**Excerpted passage**

Alex is Sprintlaw’s co-founder and principal lawyer. Alex previously worked at a top-tier firm as a lawyer specialising in technology and media contracts, and founded a digital agency which he sold in 2015.
Fintech founders often move fast on product, pricing and integrations, then accept a bank partner, payments provider or software supplier contract on the assumption that the legal wording is standard. That is where expensive problems start. Common mistakes include agreeing to broad liability caps that leave your business exposed, relying on vague service descriptions instead of measurable performance terms, and overlooking who carries the regulatory and data protection risk if something goes wrong.
Terms of trade for fintech startup businesses are not just admin. They shape who gets paid, who owns customer data, who deals with complaints, and what happens if the provider changes fees, suspends service or exits the market. If you are signing with payment processors, BaaS platforms, identity verification providers, cloud vendors or enterprise customers, the wording matters.

**Entries**
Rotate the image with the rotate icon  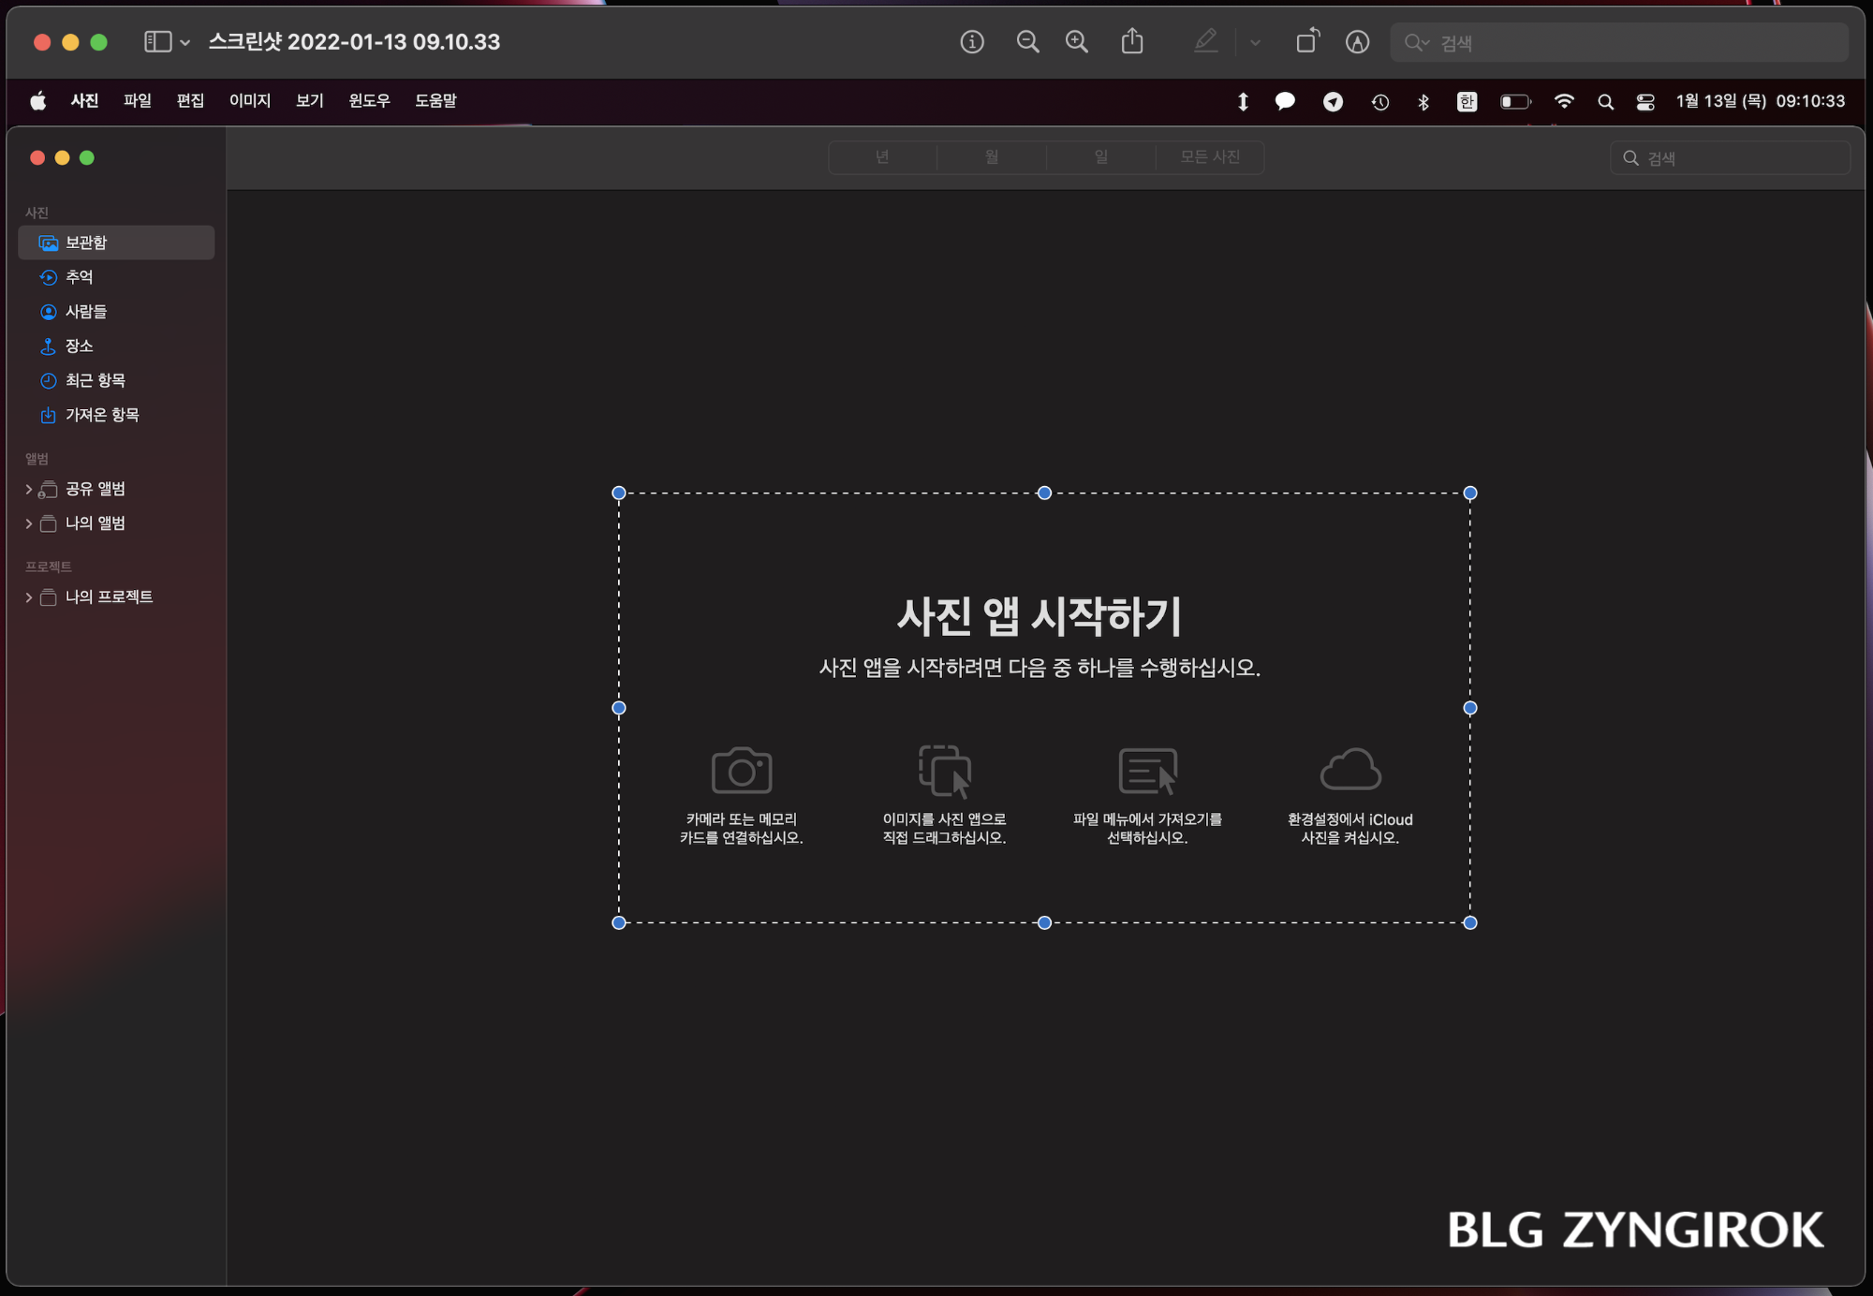[1307, 42]
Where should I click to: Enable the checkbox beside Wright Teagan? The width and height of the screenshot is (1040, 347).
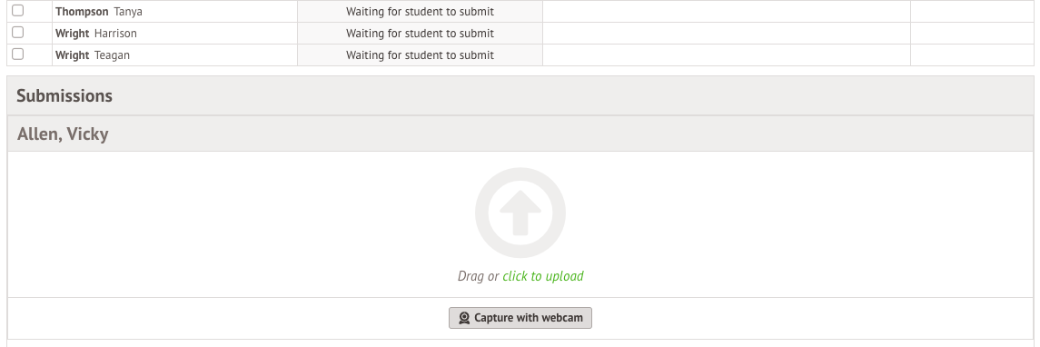click(x=18, y=55)
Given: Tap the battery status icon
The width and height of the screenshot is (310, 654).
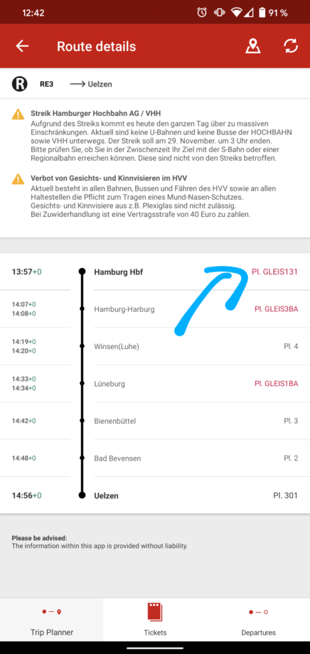Looking at the screenshot, I should point(262,13).
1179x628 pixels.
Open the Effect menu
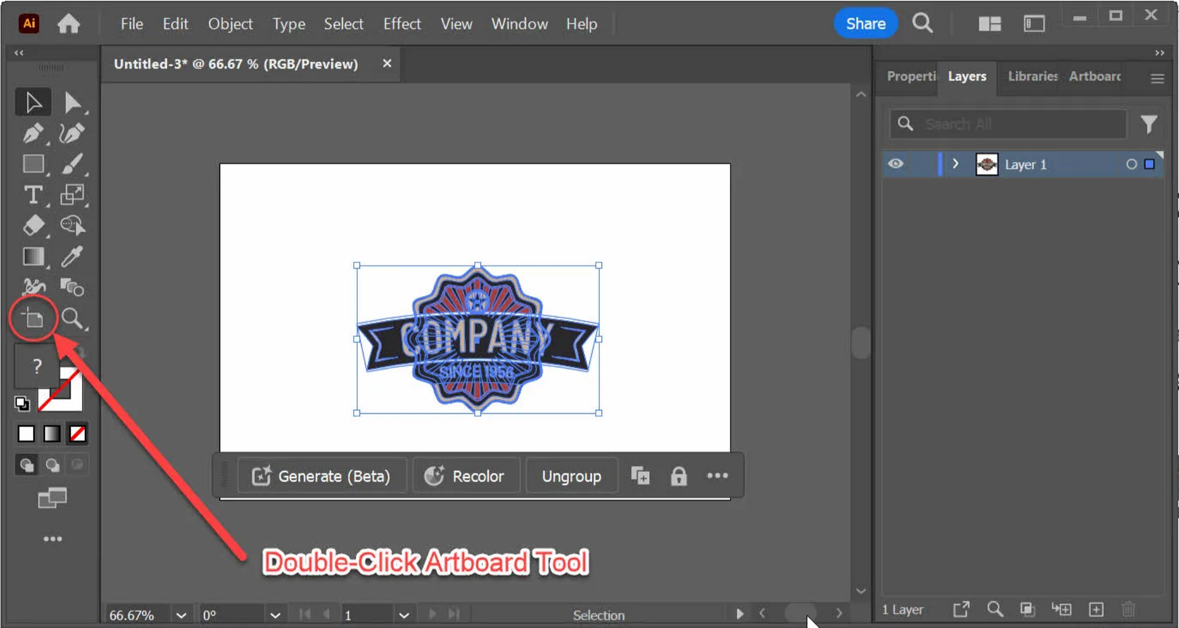(402, 24)
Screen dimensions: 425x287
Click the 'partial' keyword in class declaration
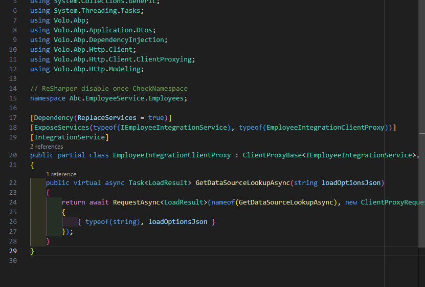pyautogui.click(x=72, y=155)
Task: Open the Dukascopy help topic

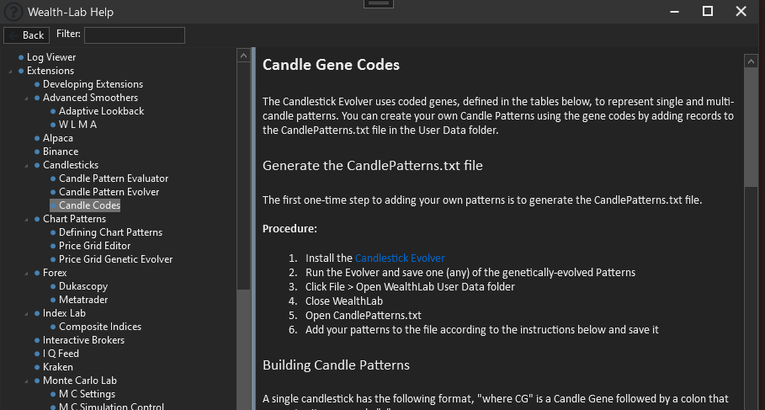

**What this exercise asks**
- A) In the passage on fintech contracts, in what year did Alex sell the digital agency he founded?
- B) Write out the passage on fintech contracts word for word, starting at "Fintech founders often" and ending at "something goes wrong.".
- C) List every party the passage on fintech contracts names in the sentence beginning "If you are signing with".

**Expected outputs**
- A) 2015

- B)
Fintech founders often move fast on product, pricing and integrations, then accept a bank partner, payments provider or software supplier contract on the assumption that the legal wording is standard. That is where expensive problems start. Common mistakes include agreeing to broad liability caps that leave your business exposed, relying on vague service descriptions instead of measurable performance terms, and overlooking who carries the regulatory and data protection risk if something goes wrong.

- C)
payment processors
BaaS platforms
identity verification providers
cloud vendors
enterprise customers